▸ **WHAT YOU HAVE TO DO**
Your task is to copy each line of the material that includes "This".

▸ **DATASET RECORDS**
+--

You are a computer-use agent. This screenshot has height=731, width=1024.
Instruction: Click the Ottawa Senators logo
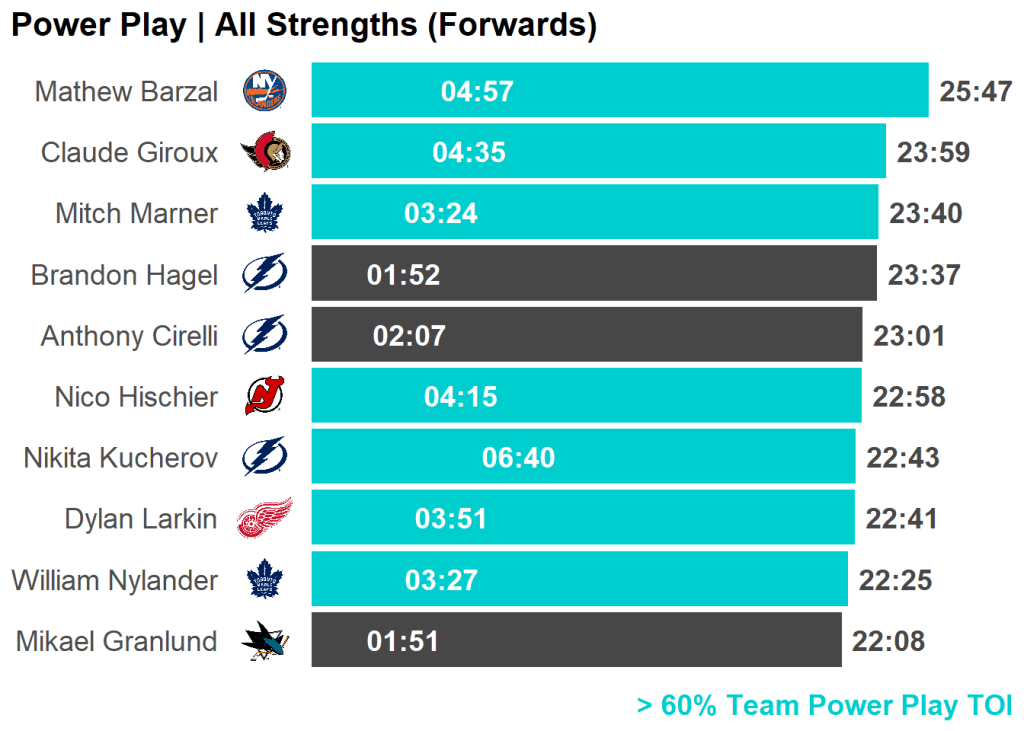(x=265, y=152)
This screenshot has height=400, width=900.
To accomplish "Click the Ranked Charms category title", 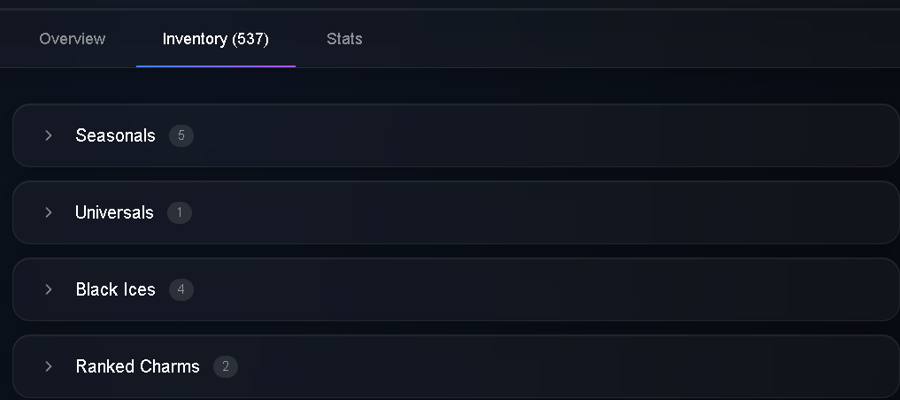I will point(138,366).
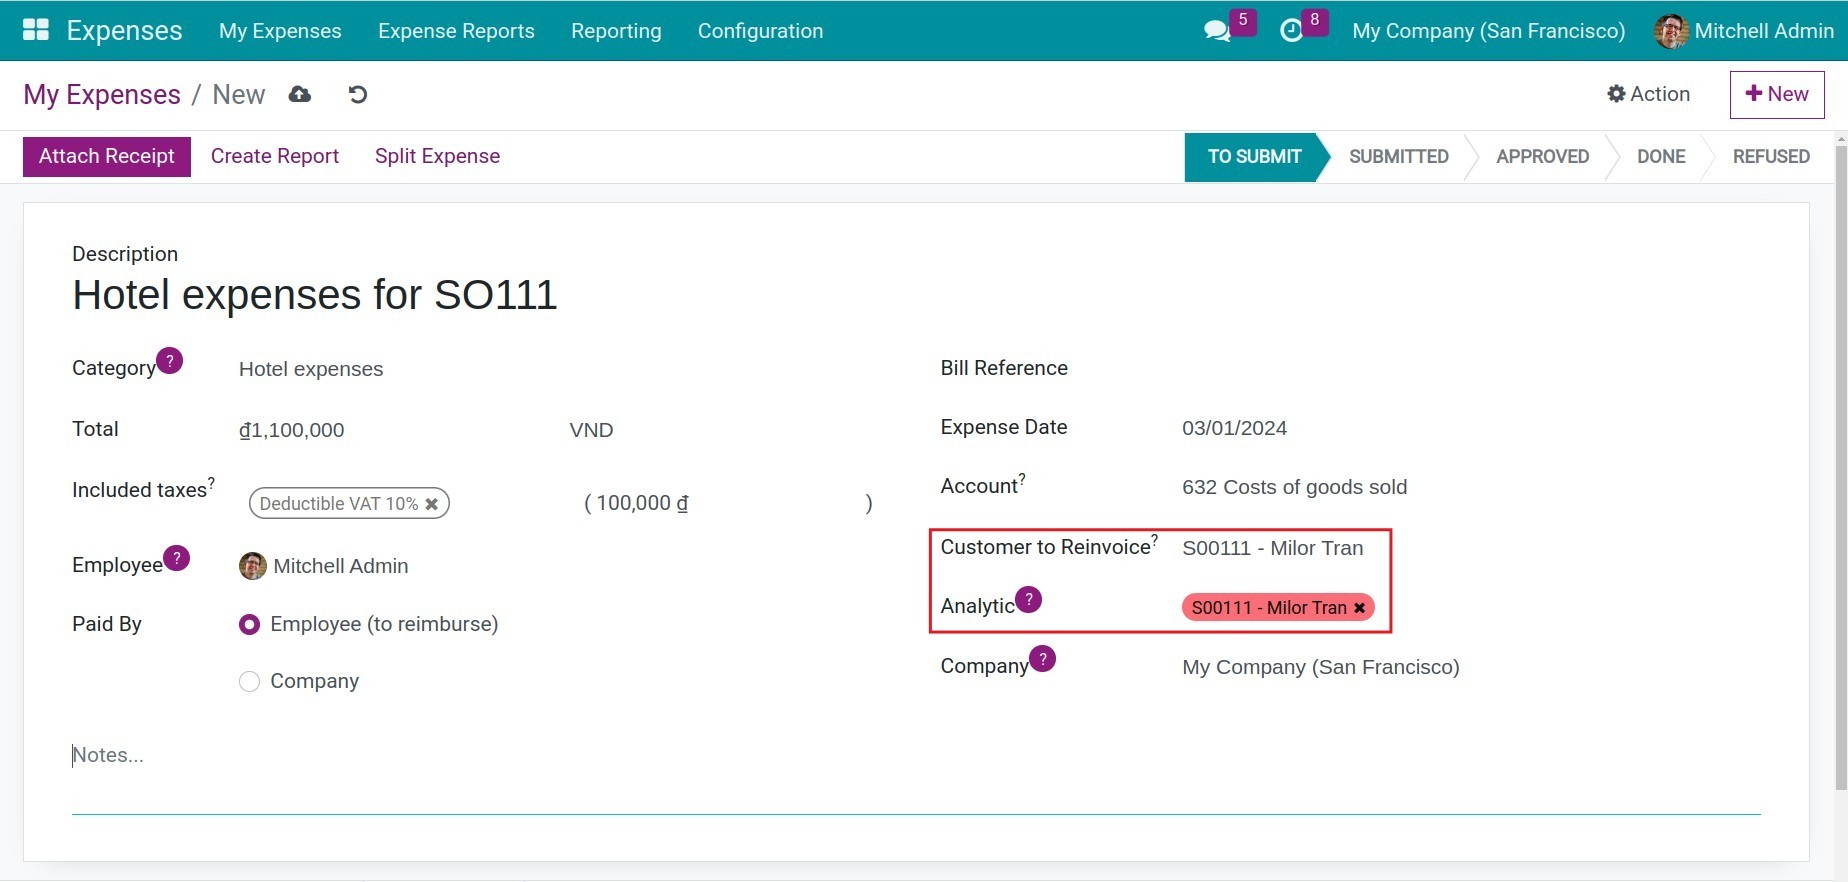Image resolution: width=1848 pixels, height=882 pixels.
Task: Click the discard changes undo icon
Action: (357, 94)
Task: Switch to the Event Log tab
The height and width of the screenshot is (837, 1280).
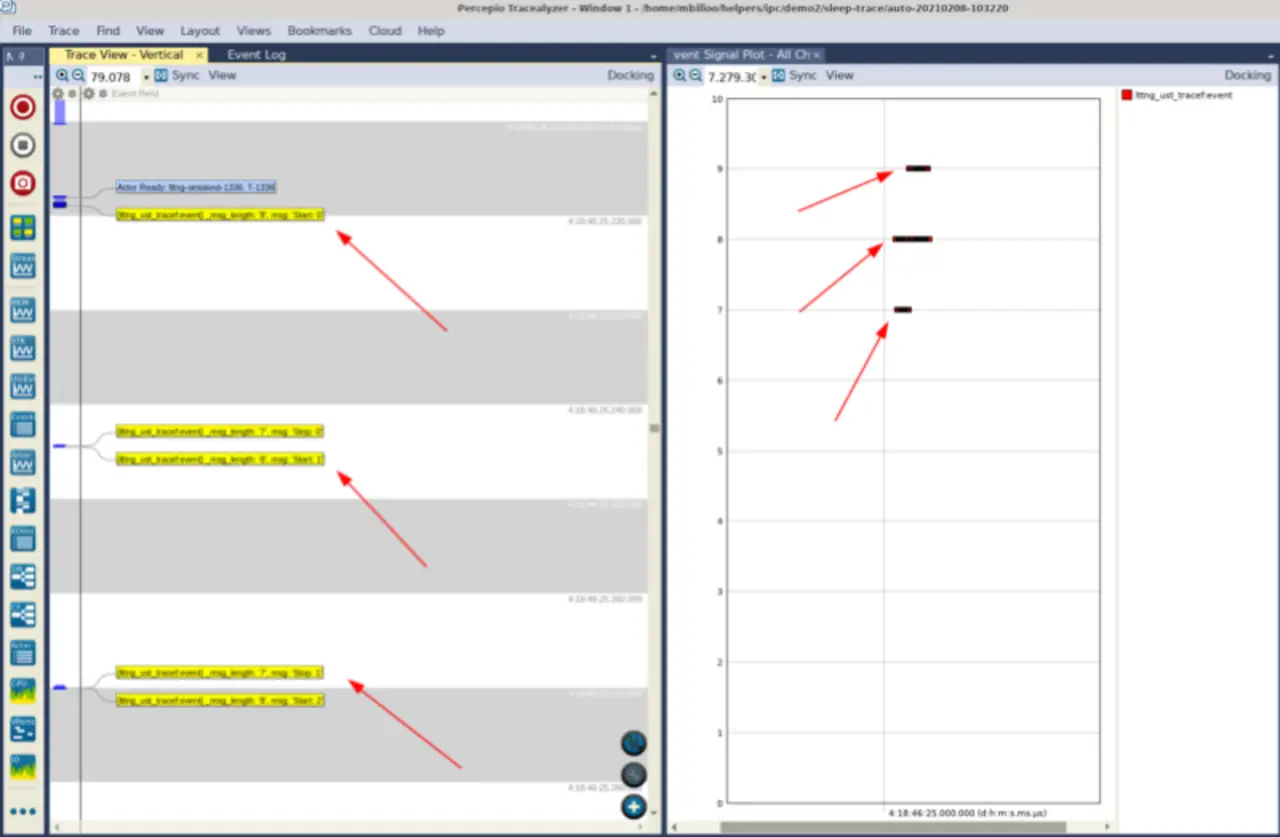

+--

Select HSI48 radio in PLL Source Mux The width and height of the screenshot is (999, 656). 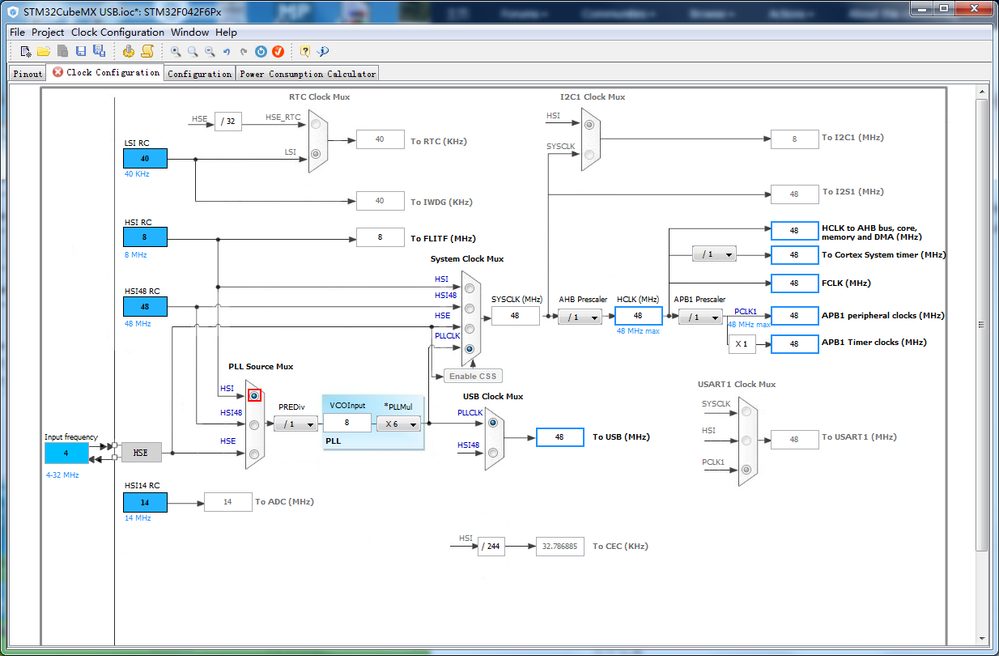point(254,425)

+--

▸ **ANSWER TO THE PROBLEM**
You are a computer-use agent. This screenshot has height=731, width=1024.
This screenshot has height=400, width=900.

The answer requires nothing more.